__TASK INSTRUCTIONS__. Quote the stretch of the material from the line containing "Task: Check the box beside 제43조 직무집행방해죄" through the end of the material, both ends included, and leave the pictures out of your answer.

=== GIVEN DATA ===

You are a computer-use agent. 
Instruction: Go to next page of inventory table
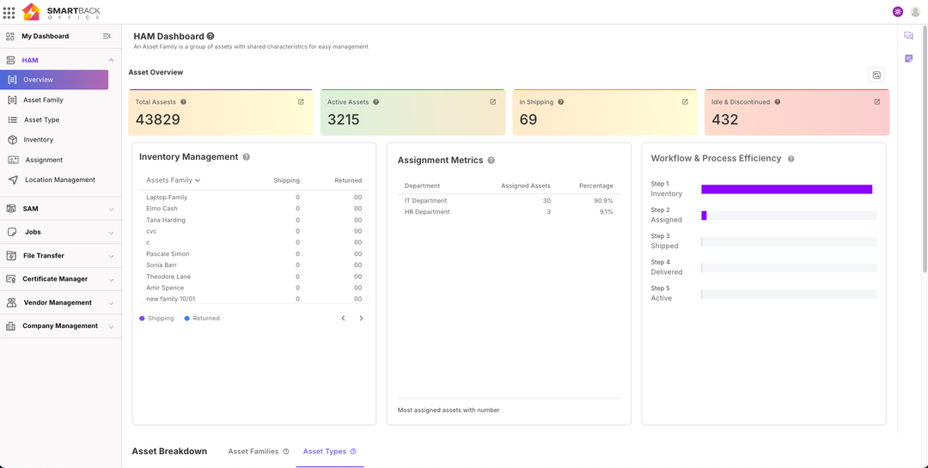pos(361,319)
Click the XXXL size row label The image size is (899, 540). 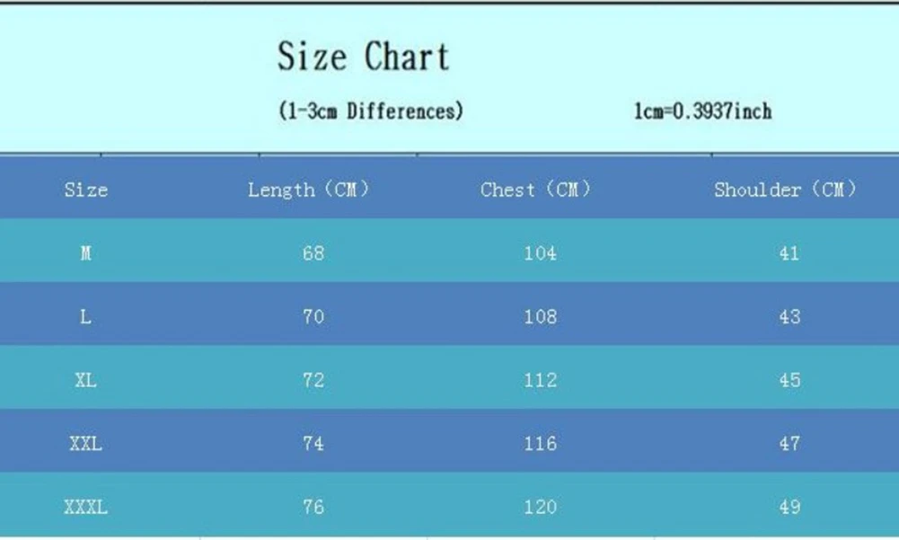(86, 507)

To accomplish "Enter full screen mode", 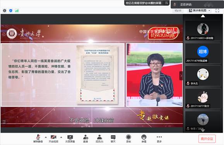I will [217, 10].
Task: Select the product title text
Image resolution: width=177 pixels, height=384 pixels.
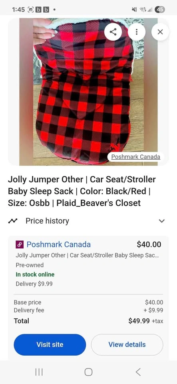Action: [82, 191]
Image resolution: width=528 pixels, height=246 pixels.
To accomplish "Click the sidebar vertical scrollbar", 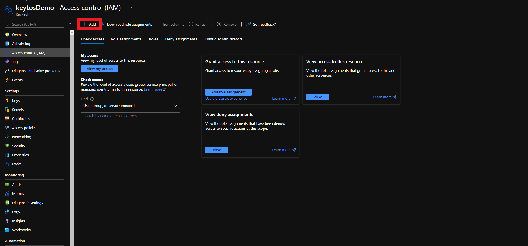I will [x=72, y=136].
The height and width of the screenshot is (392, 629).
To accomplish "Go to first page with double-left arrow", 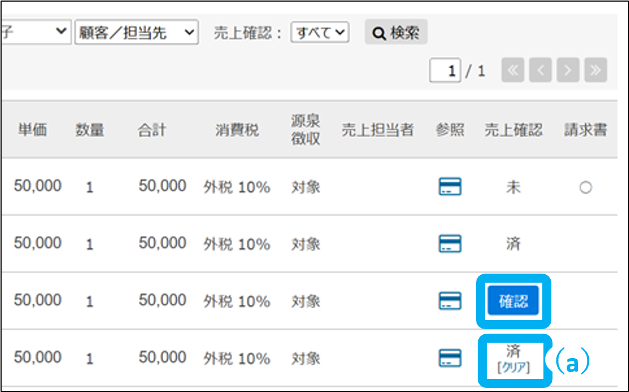I will point(512,71).
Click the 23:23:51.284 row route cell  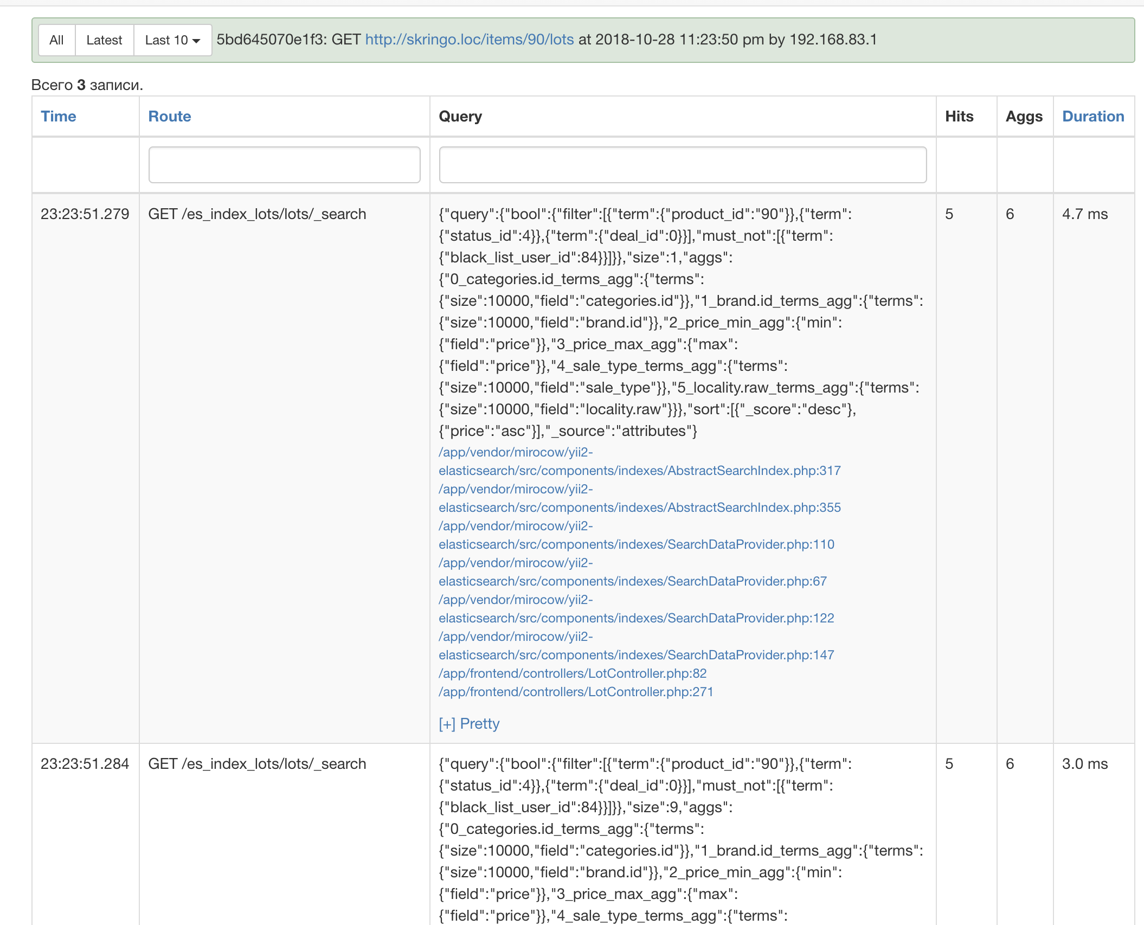click(x=257, y=764)
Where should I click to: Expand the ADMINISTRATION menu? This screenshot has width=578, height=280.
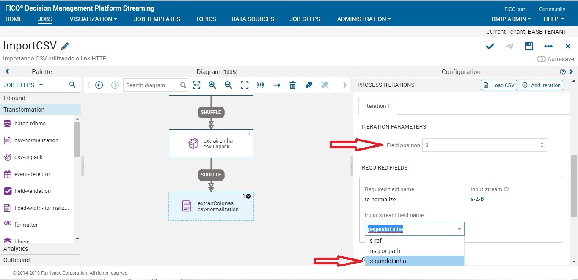tap(363, 19)
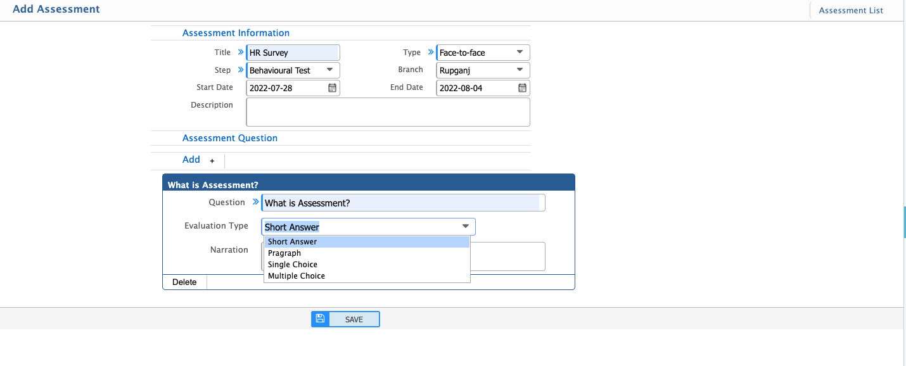This screenshot has height=366, width=906.
Task: Click the blue vertical scrollbar on the right
Action: [x=903, y=222]
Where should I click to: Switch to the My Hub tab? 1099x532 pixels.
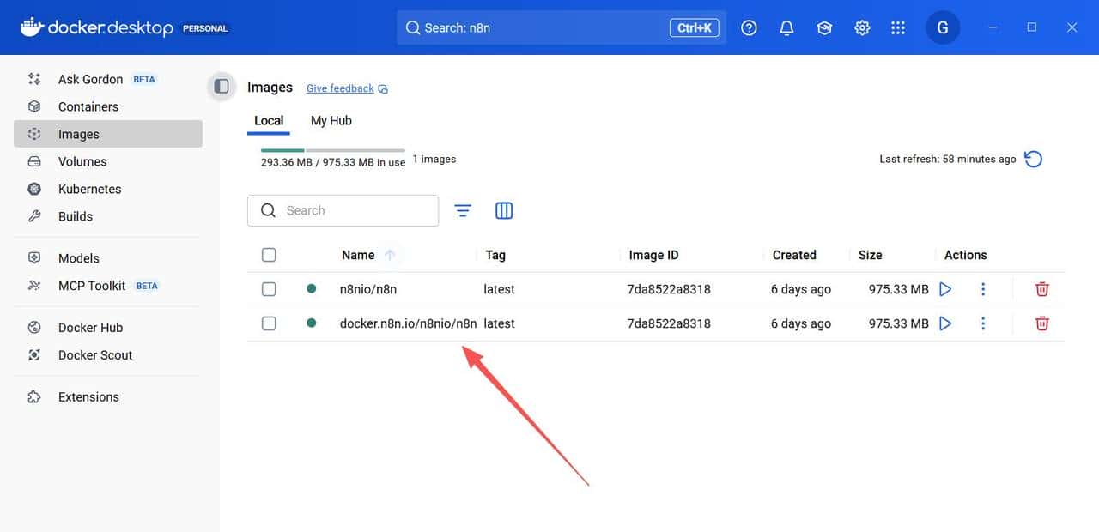coord(331,121)
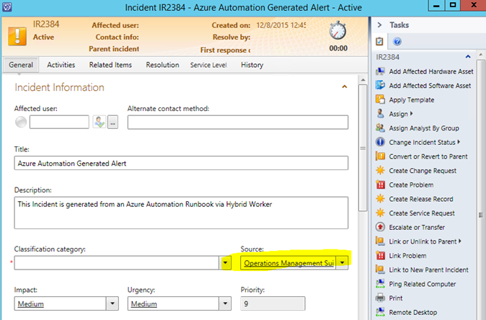This screenshot has width=486, height=320.
Task: Collapse the IR2384 task group
Action: 468,56
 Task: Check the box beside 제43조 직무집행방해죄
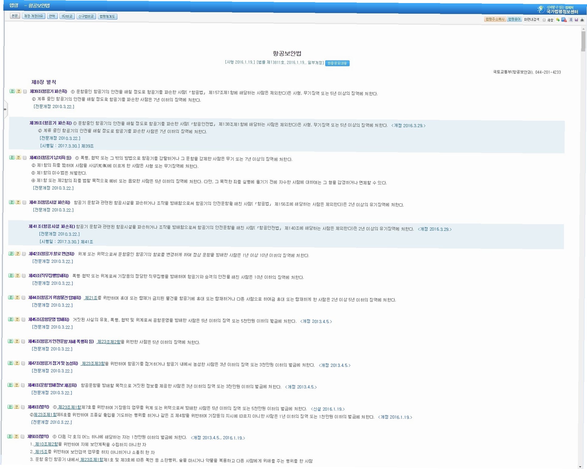point(24,276)
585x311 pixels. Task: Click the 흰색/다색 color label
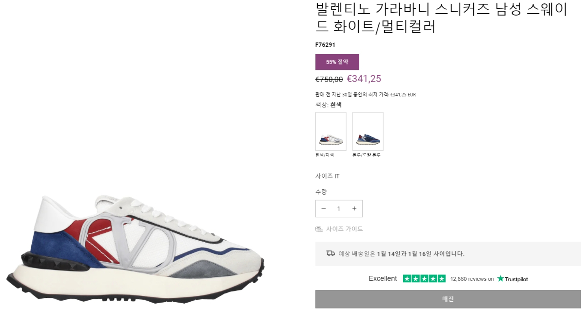(x=325, y=155)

===

__REPLY TO THE TASK__.
 Task: Check the box beside 제43조 직무집행방해죄
point(24,276)
585x311 pixels. Task: Click the 흰색/다색 color label
(x=325, y=155)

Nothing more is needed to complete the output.